## Text block:
- - - - - - -

Designing for Emergence
"If we are ever to advance beyond simple computational artefacts, we need a science of emergence"
Marco Giancotti,
Marco Giancotti,
Cover image:
Rose Shrub, Henryk Szczyglińskia
I was reading a fascinating website (23 years old!) of University of York Professor Susan Stepney, and this call to action caught my eye.
If we are ever to advance beyond simple computational artefacts, we need a science of emergence. ... Not only do we need to engineer the initially desired emergent properties, we need to engineer ability to change in desired, if unanticipated, ways.
— Susan Stepney, Non-Standard Computation: an overview (2001)
Stepney is—still, 23 years later—an expert of "non-standard computation", which I suspect to be a euphemism for "contrarian computer science". She works on how to compute stuff, but without using all the tried-and-true techniques, algorithms, and hardware that we've perfected over a century. The page linked above explains it better than I could ever do: non-Turing, non-von-Neumann machines, cellular automata, and cool things like that. It's worth a read despite the age.

- - - - - - -

## Raw data:

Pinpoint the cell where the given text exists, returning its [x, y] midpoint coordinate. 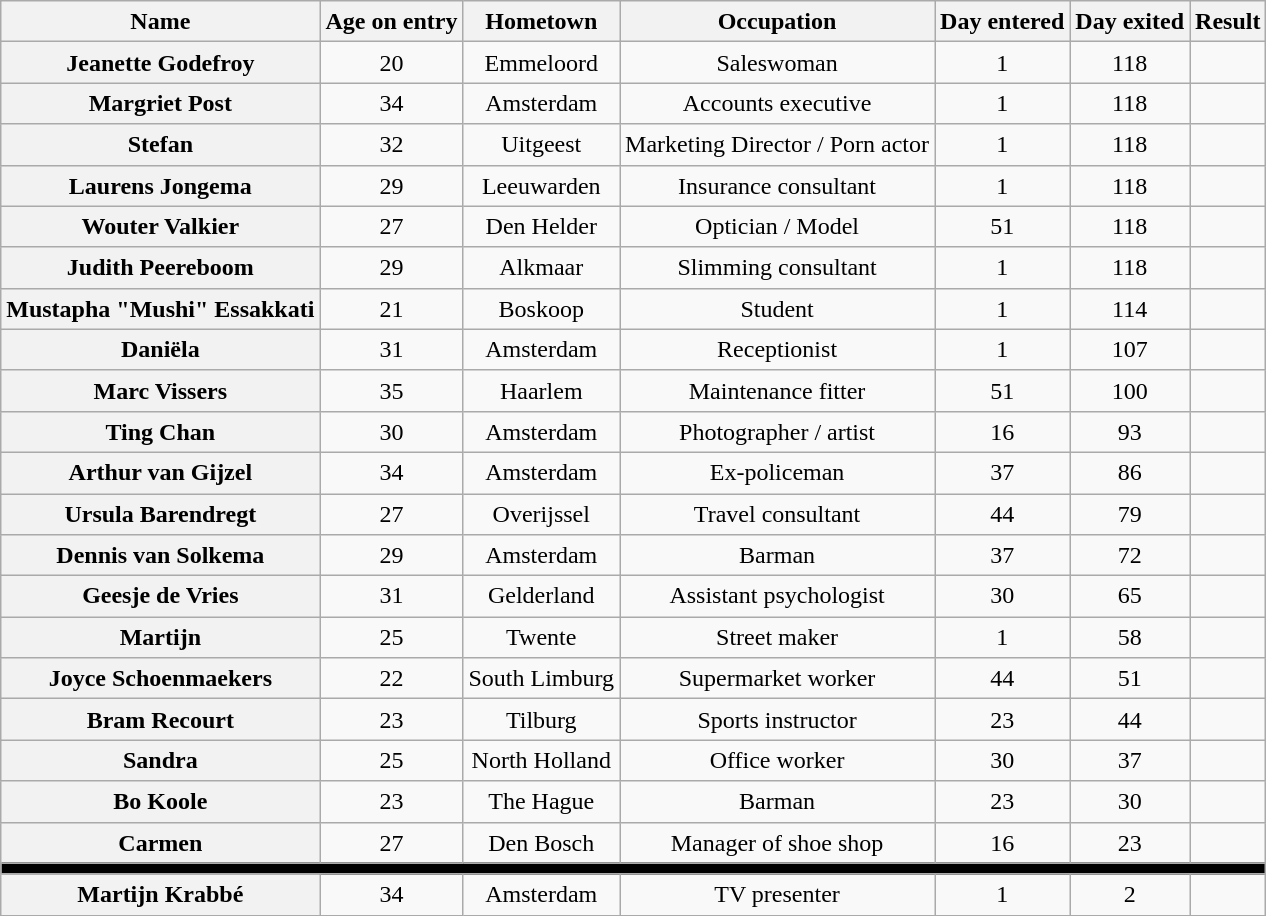
Den Bosch [542, 842]
Photographer / artist [778, 432]
Gelderland [542, 596]
Alkmaar [542, 268]
107 [1130, 350]
Student [778, 308]
Office worker [778, 760]
Judith Peereboom [160, 268]
Martijn [160, 638]
Arthur van Gijzel [160, 472]
114 [1130, 308]
Manager of shoe shop [778, 842]
Mustapha "Mushi" Essakkati [160, 308]
Name [160, 22]
Jeanette Godefroy [160, 62]
Leeuwarden [542, 186]
65 [1130, 596]
Haarlem [542, 390]
Sports instructor [778, 720]
22 [392, 678]
Tilburg [542, 720]
Marketing Director / Porn actor [778, 144]
Insurance consultant [778, 186]
2 [1130, 894]
20 [392, 62]
Receptionist [778, 350]
86 [1130, 472]
Ursula Barendregt [160, 514]
Optician / Model [778, 226]
Supermarket worker [778, 678]
93 [1130, 432]
Bo Koole [160, 802]
North Holland [542, 760]
Maintenance fitter [778, 390]
Occupation [778, 22]
Martijn Krabbé [160, 894]
Carmen [160, 842]
Day entered [1002, 22]
Accounts executive [778, 104]
Hometown [542, 22]
Result [1228, 22]
Sandra [160, 760]
Dennis van Solkema [160, 556]
100 [1130, 390]
58 [1130, 638]
Stefan [160, 144]
Slimming consultant [778, 268]
Margriet Post [160, 104]
Boskoop [542, 308]
72 [1130, 556]
21 [392, 308]
Overijssel [542, 514]
South Limburg [542, 678]
Ting Chan [160, 432]
Assistant psychologist [778, 596]
Ex-policeman [778, 472]
Den Helder [542, 226]
Laurens Jongema [160, 186]
Emmeloord [542, 62]
Day exited [1130, 22]
Uitgeest [542, 144]
79 [1130, 514]
Age on entry [392, 22]
Street maker [778, 638]
Joyce Schoenmaekers [160, 678]
Saleswoman [778, 62]
Marc Vissers [160, 390]
Travel consultant [778, 514]
Geesje de Vries [160, 596]
35 [392, 390]
The Hague [542, 802]
Bram Recourt [160, 720]
Daniëla [160, 350]
TV presenter [778, 894]
Twente [542, 638]
32 [392, 144]
Wouter Valkier [160, 226]
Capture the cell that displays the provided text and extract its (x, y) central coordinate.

- - - - - - -

## What is asked:
Could you carry on the essay about designing for emergence from the point where it stops?

## Answer for the task:
In this passage, she argues that, while emergence is fundamental in everything, we have no theory for how to design and create emergence as we like.
Here, as is usually the case among scientists, she uses "emergence" to refer to what I call "context emergence"—the most interesting kind. In the broader sense of the word, we do know how to engineer for emergence, and very well. A pair of scissors is engineered (feature) emergence: the ability to make straight cuts in paper that would be nearly impossible with the same two blades handled separately. And the same holds for every single product of technology. In this sense, engineering is nothing but the design of emergence.
But Stepney, of course, is thinking about something much more sophisticated than that. She wants a theory that makes new physical laws emerge, as the laws of thermodynamics emerge from the assemblage of simple atoms, or as the self-organized mechanisms of embryonic development lead to a grown adult from a single cell, or the "laws" of social behavior, and so on. Stepney wants us to learn how to engineer complexity.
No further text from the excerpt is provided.